# E60 M5 on the Nurburgring



## nate (Dec 24, 2001)

Just a flyby. Amazing sound...amazing.

http://home.planet.nl/~frans290/MOV04226.MPG


----------



## Alex Baumann (Dec 19, 2001)

It was still accelarating at the end of the straight


----------



## nate (Dec 24, 2001)

So, that is the end? 

Hmm...I wonder if that was an ungoverned tester. Isn't it supposed to go 200+ without a limiter?  :bigpimp:


----------



## WILLIA///M (Apr 15, 2002)

:yikes:


----------



## brybarrett (Feb 2, 2002)

Dear God that car hauls!


----------



## Mathew (Feb 8, 2002)

Damn, sounds like a jet flying by. Being under the crossover bridge probably helps.
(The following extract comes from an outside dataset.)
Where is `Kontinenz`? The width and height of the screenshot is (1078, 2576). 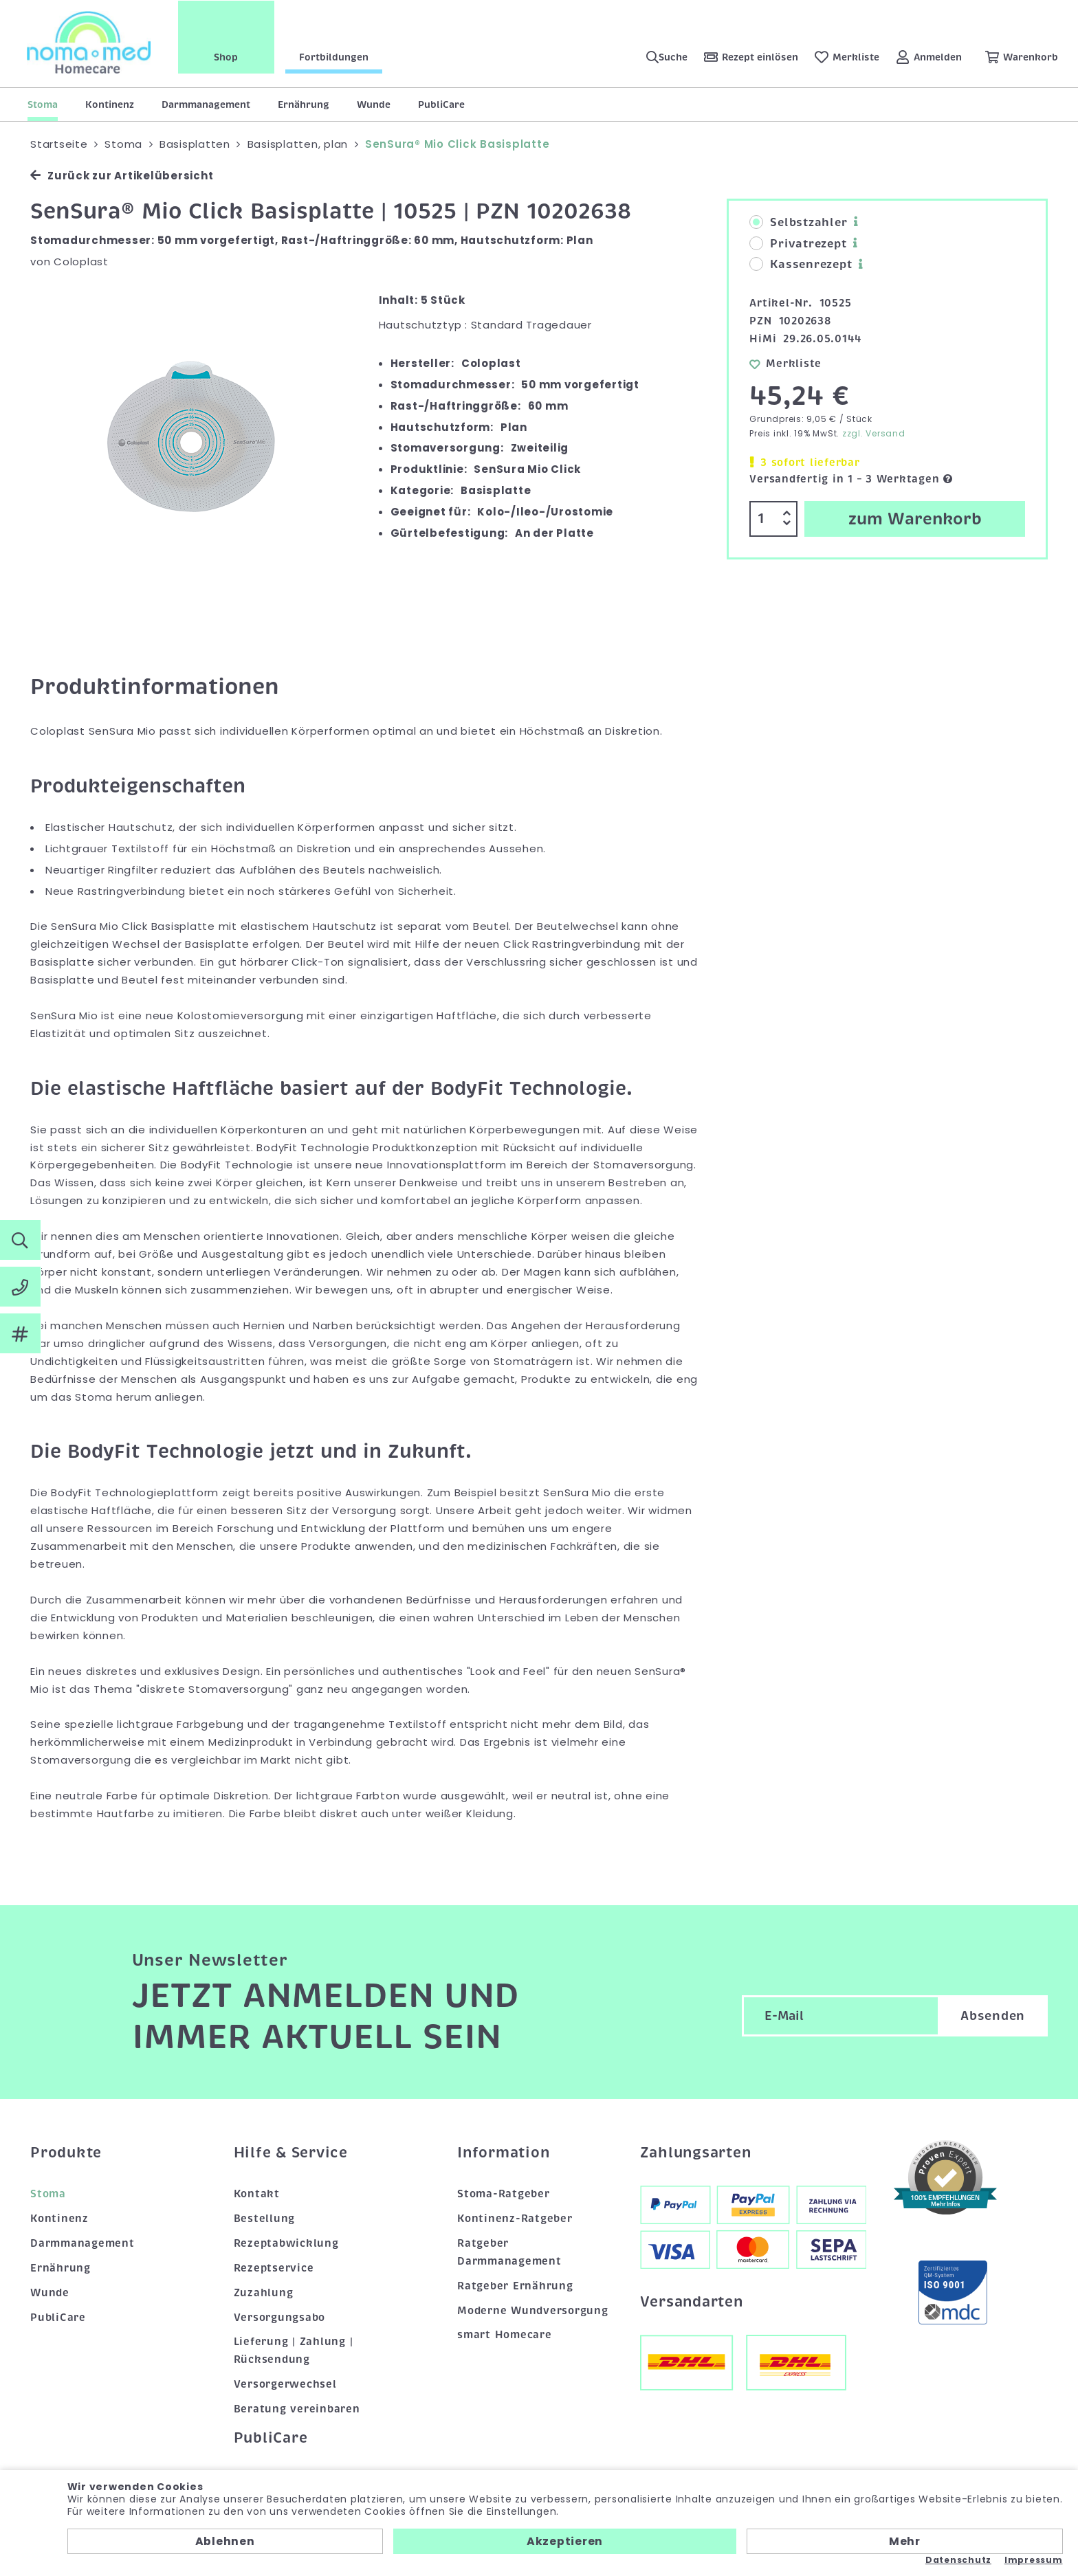 Kontinenz is located at coordinates (109, 104).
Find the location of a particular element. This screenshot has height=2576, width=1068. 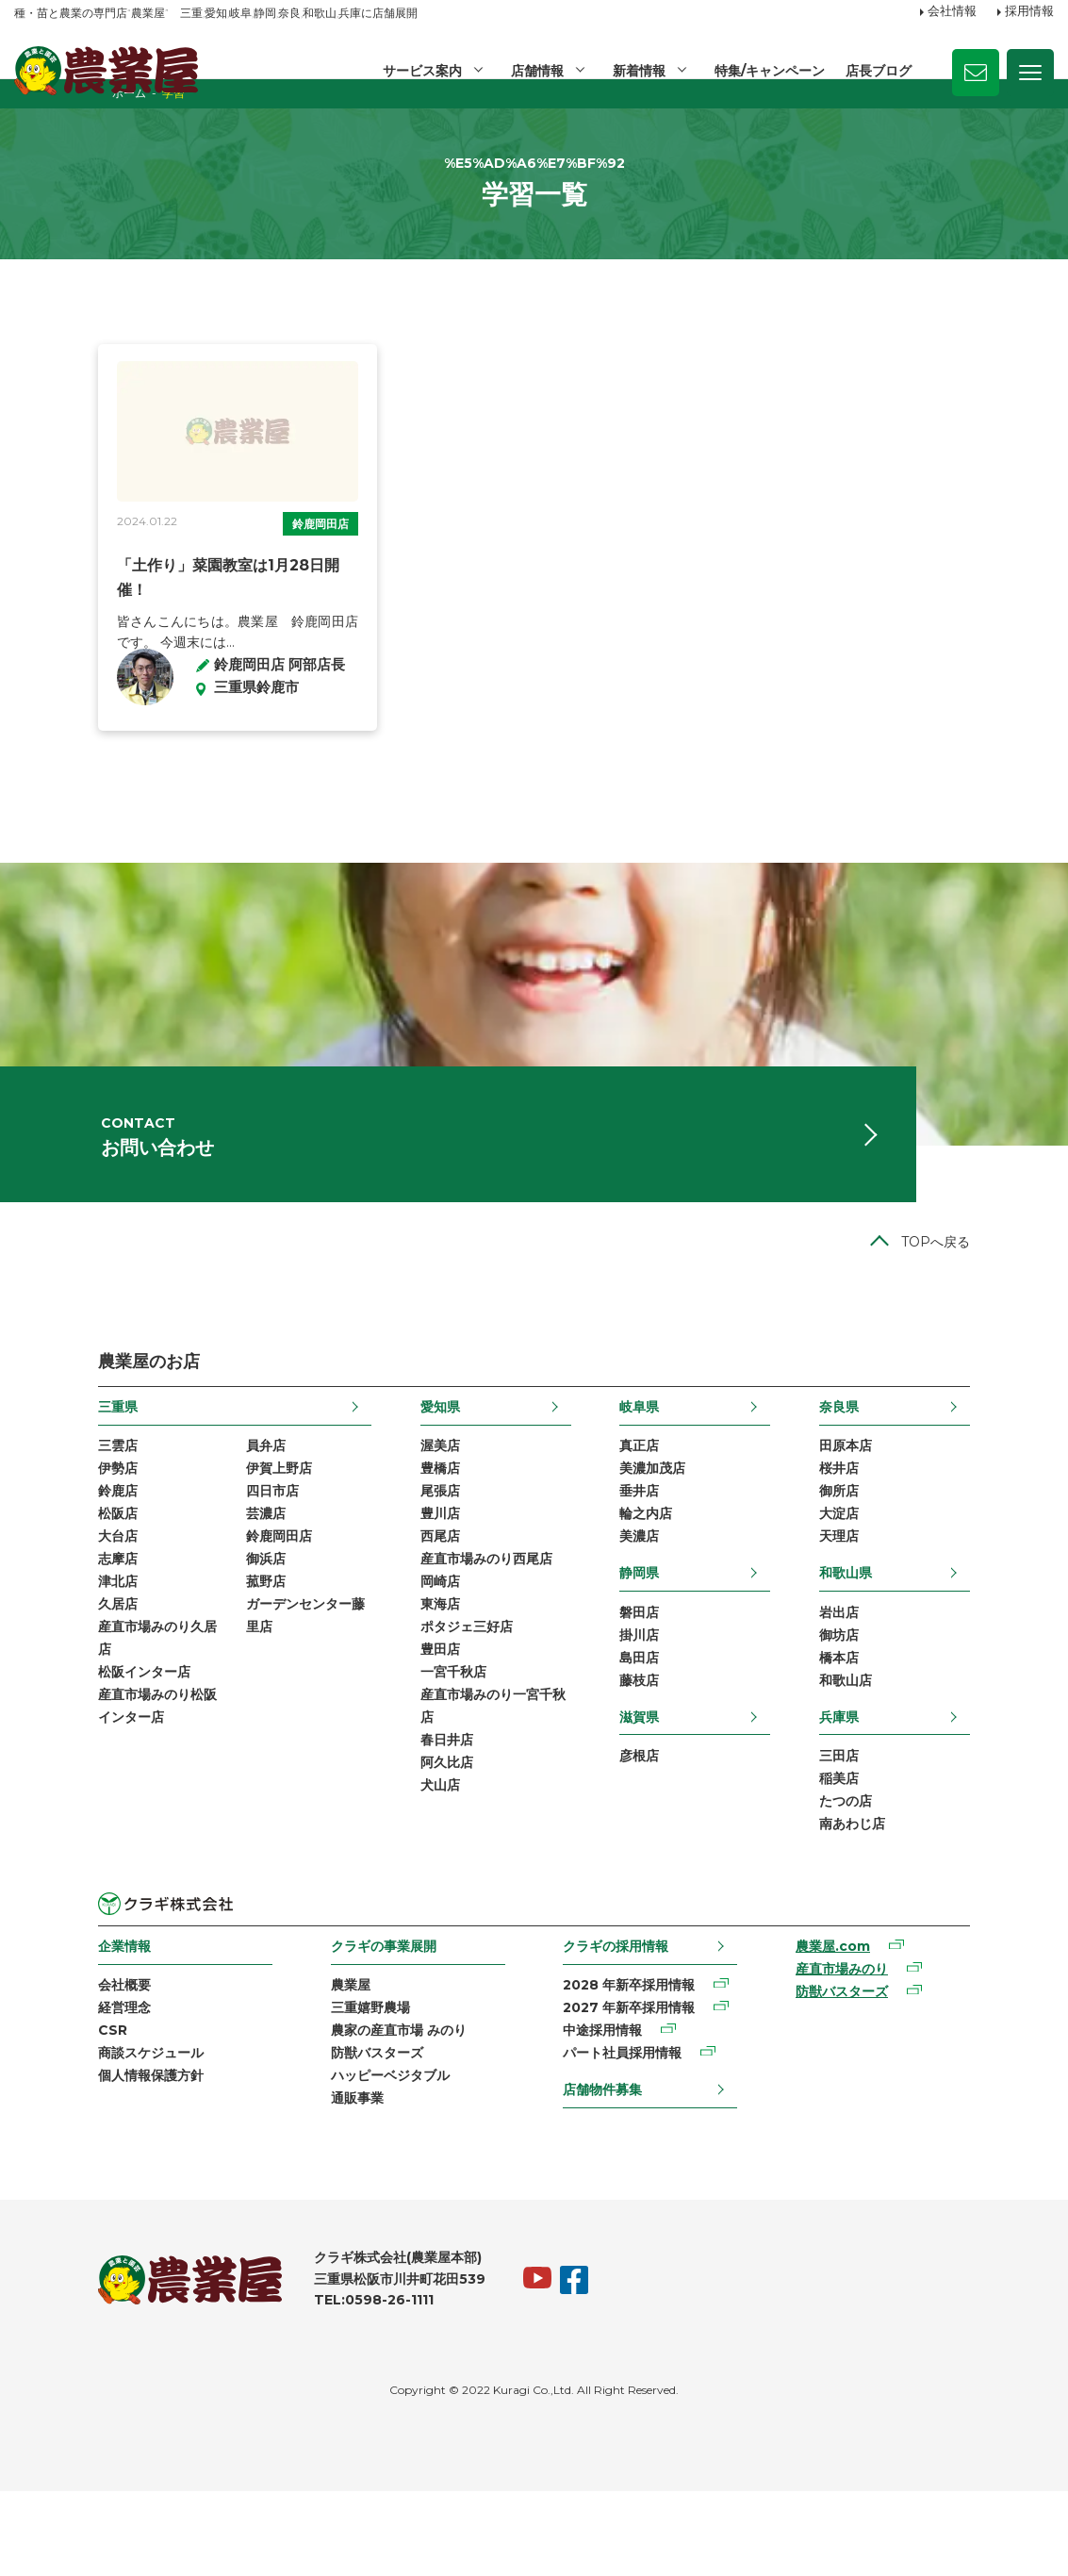

久居店 is located at coordinates (34, 1670).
It's going way too fast for me to pause it and get a good look at it though.


----------



## KP (Apr 16, 2002)

Machina Fantastica


----------



## The Roadstergal (Sep 7, 2002)

Yum.


----------



## RSPDiver (Jul 14, 2004)

It sounds even better than I hoped it would. I think I could be tempted to overlook the mildly objectionable (much less so now! LOL) styling for that car. Yowza!


----------



## JST (Dec 19, 2001)

Sounds kind of like a sport bike.


----------



## 318-Bmw (Jan 15, 2004)

Look at the beggining of the vid. Short friends are on the wall hahaha :rofl:


----------



## ChrisTO (Jan 24, 2002)

sounds great now...but wait till the recalls on this engine happens. :angel: 

they better drive around the track a few more times before releasing this to the public.


----------



## RCK (Jan 29, 2003)

ChrisTO said:


> sounds great now...but wait till the recalls on this engine happens. :angel:
> 
> they better drive around the track a few more times before releasing this to the public.


----------



## Patrick (Dec 23, 2001)

Awesome sound, terrible camera work though! :eeps: :angel: 


-


----------



## Mathew (Feb 8, 2002)

Patrick 520iAT said:


> Awesome sound, terrible camera work though! :eeps: :angel:
> 
> -


 That just means you'll have to get your German friend to take you out there to take some stills.


----------



## e46supra (Jan 13, 2003)

Well. I guess my car has just been outclassed LOL.


----------



## webguy330i (Jan 9, 2002)

That completely pwns the SL65 vid.


----------